_Page text_.
Each study reviewed incorporated a variety of untargeted and targeted metabolomics platforms to measure the postprandial response. Untargeted metabolomics, often described as a “discovery-based” tool, uses 2 main analytical platforms. The first platform uses GC or LC to separate the metabolites, typically by polarity, and is paired with a mass spectrometer for ionization and detection. Six of the articles reviewed used chromatography and MS to quantify the untargeted metabolome (20, 21, 33, 39, 43, 44). Untargeted metabolomics platforms have been adapted and modified to quantify the lipidome, the complete lipid profile. Three manuscripts used chromatography and MS for untargeted lipidomics (25, 32, 37). Proton NMR, the second platform for untargeted metabolomics, was used by 7 of the studies (5, 23, 28, 29, 32, 33, 43). In contrast, targeted metabolomics focuses on measuring specific metabolites and groups of metabolites with the capacity for absolute quantification when comparing to internal standards. The most frequently used targeted metabolomics platforms quantified amino acids (5, 22, 24, 26–29, 31, 35, 36, 38, 40, 41), FFAs (27–29, 31, 35, 41, 42), and ACs (5, 22, 24, 26, 30, 35, 38, 40, 41) (Supplemental Table 1).

_Material supplied_.
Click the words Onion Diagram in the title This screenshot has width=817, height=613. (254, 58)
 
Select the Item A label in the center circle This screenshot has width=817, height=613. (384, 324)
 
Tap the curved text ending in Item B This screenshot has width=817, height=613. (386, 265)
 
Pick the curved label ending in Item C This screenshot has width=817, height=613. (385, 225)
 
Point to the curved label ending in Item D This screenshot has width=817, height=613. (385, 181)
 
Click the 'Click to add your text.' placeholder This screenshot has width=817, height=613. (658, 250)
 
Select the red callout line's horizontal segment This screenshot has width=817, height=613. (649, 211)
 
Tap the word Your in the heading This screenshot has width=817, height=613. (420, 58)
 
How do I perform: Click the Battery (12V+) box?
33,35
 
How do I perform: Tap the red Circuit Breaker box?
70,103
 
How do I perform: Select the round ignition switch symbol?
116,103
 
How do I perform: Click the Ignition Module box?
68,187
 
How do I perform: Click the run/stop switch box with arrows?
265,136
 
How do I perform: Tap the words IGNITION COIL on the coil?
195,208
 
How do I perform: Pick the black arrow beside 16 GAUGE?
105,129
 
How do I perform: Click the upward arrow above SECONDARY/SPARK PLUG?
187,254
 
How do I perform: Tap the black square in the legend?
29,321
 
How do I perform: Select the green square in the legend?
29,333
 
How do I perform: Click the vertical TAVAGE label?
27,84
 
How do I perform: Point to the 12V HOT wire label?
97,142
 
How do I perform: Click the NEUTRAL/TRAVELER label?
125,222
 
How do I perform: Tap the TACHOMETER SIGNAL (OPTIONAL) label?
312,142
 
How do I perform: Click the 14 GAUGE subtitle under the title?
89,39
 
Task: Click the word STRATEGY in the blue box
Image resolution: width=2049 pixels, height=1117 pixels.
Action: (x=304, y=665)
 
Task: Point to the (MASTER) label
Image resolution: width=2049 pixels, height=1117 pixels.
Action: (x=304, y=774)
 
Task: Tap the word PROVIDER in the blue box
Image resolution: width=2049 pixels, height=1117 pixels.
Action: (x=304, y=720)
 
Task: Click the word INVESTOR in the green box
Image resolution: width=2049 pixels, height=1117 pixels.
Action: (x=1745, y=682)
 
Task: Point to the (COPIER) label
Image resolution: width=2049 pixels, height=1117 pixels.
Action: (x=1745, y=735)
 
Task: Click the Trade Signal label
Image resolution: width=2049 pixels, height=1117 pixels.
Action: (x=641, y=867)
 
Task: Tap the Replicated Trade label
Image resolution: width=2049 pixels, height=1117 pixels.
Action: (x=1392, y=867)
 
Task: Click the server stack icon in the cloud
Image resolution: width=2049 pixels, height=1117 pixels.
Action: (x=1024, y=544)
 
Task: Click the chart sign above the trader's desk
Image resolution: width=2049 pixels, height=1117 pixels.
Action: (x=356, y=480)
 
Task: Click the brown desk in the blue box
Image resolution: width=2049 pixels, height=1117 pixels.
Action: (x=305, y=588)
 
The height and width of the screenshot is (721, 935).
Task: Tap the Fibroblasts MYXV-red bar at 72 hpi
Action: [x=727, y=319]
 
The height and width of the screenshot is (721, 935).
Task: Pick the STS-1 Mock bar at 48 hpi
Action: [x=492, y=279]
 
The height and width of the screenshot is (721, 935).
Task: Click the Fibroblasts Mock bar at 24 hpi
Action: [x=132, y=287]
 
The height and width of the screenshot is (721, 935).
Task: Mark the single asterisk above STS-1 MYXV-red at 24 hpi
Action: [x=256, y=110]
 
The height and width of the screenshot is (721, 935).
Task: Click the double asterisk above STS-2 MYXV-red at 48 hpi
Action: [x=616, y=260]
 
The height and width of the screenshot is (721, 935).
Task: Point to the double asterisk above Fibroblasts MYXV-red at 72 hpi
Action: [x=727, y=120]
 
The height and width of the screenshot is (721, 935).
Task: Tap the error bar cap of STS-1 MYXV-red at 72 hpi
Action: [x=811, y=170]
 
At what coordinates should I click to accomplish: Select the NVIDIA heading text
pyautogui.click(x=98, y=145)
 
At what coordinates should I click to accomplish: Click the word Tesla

_Tasks to carry out_.
a: According to the passage on metabolomics platforms, how many of the studies used proton NMR for untargeted metabolomics?
b: Continue the passage on metabolomics platforms, starting right after its last sentence.
The rows aren't needed for the tasks.

_Answers to the problems_.
a: Seven of the studies used proton NMR.

b:
Section 3. Exploring the Postprandial Response of the Metabolome in Healthy Participants
The following section reports the response of the metabolome to the mixed-macronutrient challenge in healthy individuals; those without obesity or impaired glucose tolerance. Results were synthesized from studies that recruited healthy subjects (5, 24, 26, 28, 29, 32, 33, 36, 37, 43) and studies using healthy controls (20–22, 31, 34, 35, 38–40, 42, 44). Metabolites summarized were grouped by 4 types of postprandial responses—amino acid metabolism, glucose metabolism, lipid metabolism, and ketogenesis—as suggested by Shaham et al. (50) and reported in Fazelzadeh et al. (40). In line with Pellis et al. (27), metabolites are classified by their speed of postprandial response; rapid (maximum change within 1–2 h) and slow (maximum changes after 6 h) and whether their response is decreasing or increasing.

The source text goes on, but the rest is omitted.